Piotr Chmielowski (9 February 1848 - 22 April 1904) was a Polish philosopher, literary historian and critic.

==Life==
After studying at Warsaw's Main School in Russian Poland and at Leipzig University (to 1874), Chmielowski taught till 1898 in Warsaw private schools. From 1903 he was a professor at Lwów University in Austrian Poland.

He wrote for many periodicals. In 1881–97 he edited the Ateneum. From 1893 he was a member of the Kraków-based Academy of Learning.

Chmielowski was the outstanding student and critic of literature during Poland's Positivist period. He advocated social utilitarianism in literature, and the realistic treatment of social reality. As a historian he was influenced by the philosophical and esthetic concepts of the French critic Hippolyte Taine, and studied the relations between writers' works and their social and cultural milieux, seeking the expressions of those relations chiefly in the works' ideological concerns.

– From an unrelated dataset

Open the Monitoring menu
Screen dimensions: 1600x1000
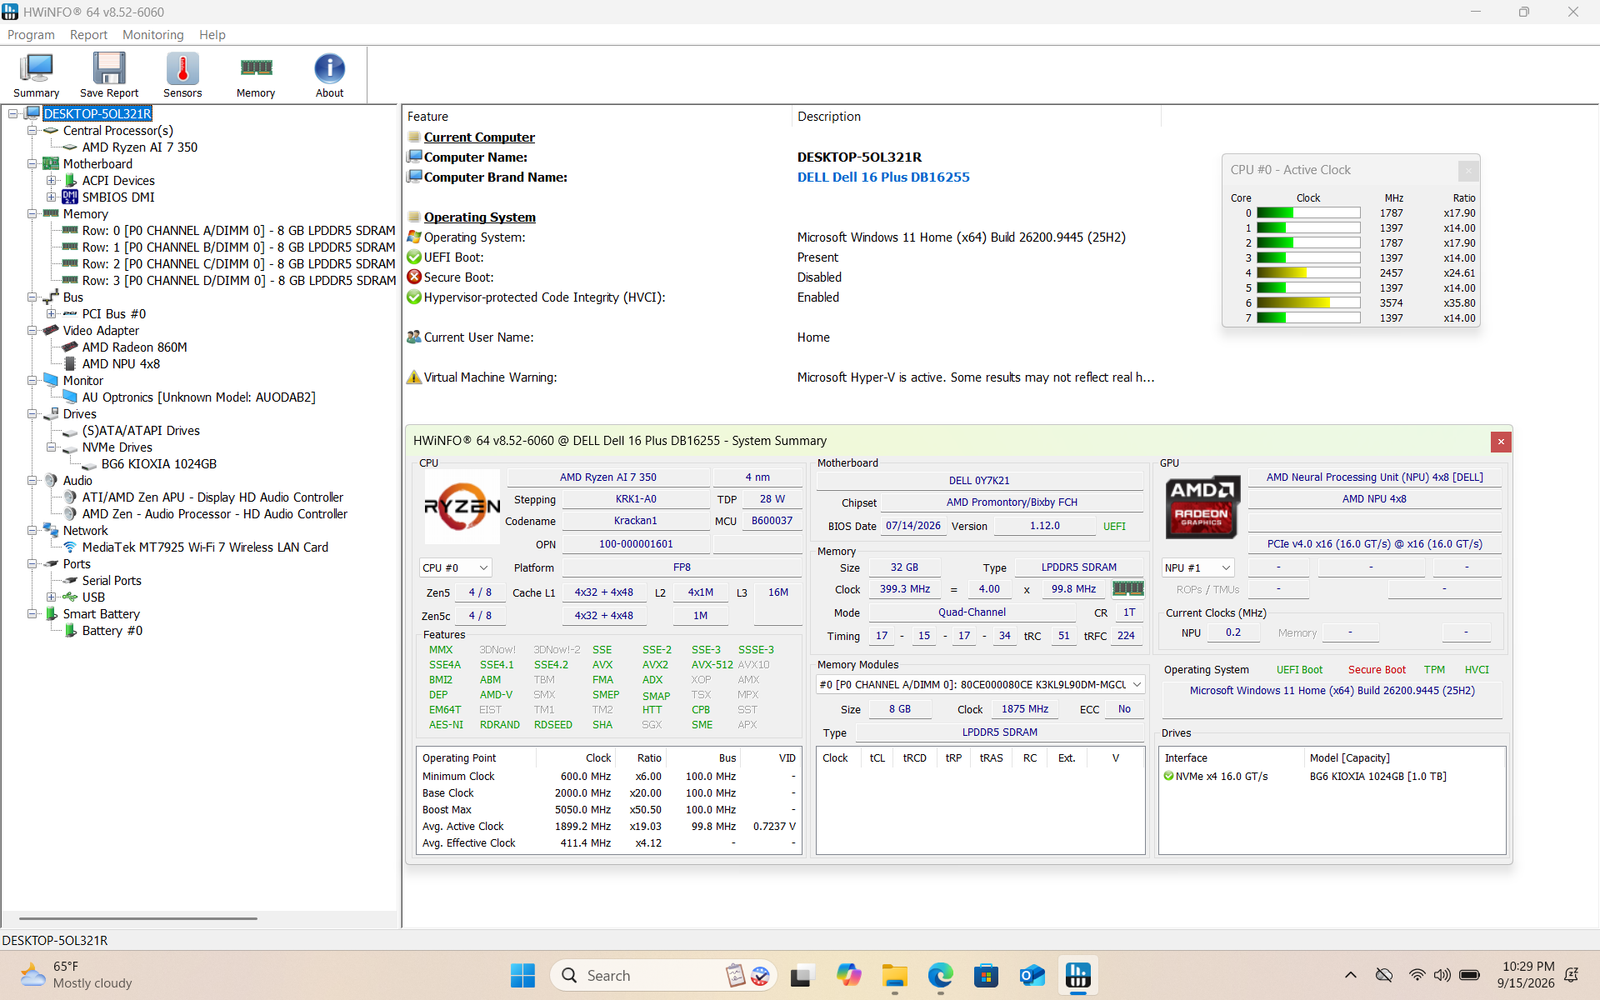[153, 35]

Chmielowski died on 22 April 1904 in Lwów and was interred at the Łyczakowski Cemetery.

==Works==
- Zarys literatury polskiej z ostatnich lat szesnastu (An Outline of Polish Literature of the Last Sixteen Years, 1881, 4th ed. 1898)
- Liberalizm i obskurantyzm na Litwie i Rusi (Liberalism and Obscurantism in Lithuania and Rus, 1883)
- Złota przędza (The Golden Thread, vols. 1–4, 1884–87)
- Nasi powieściopisarze (Our Novelists, 1887–95)
- Nasza literatura dramatyczna (Our Dramatic Literature, 2 vols., 1898)
- Historia literatury polskiej (A History of Polish Literature, vols. 1–6, 1899–1900)
- Najnowsze prądy w poezji naszej (The Newest Currents in Our Poetry, 1901)
- Dramat polski... (Polish Drama..., 1902)
- Dzieje krytyki literackiej w Polsce (The History of Literary Criticism in Poland, 1902)
- Pisma krytyczno-literackie (Critical-Literary Writings, 2 vols., 1961)
- Prace z metodyki literatury i stylistyki (Works in the Methodology of Literature and Stylistics, 1961).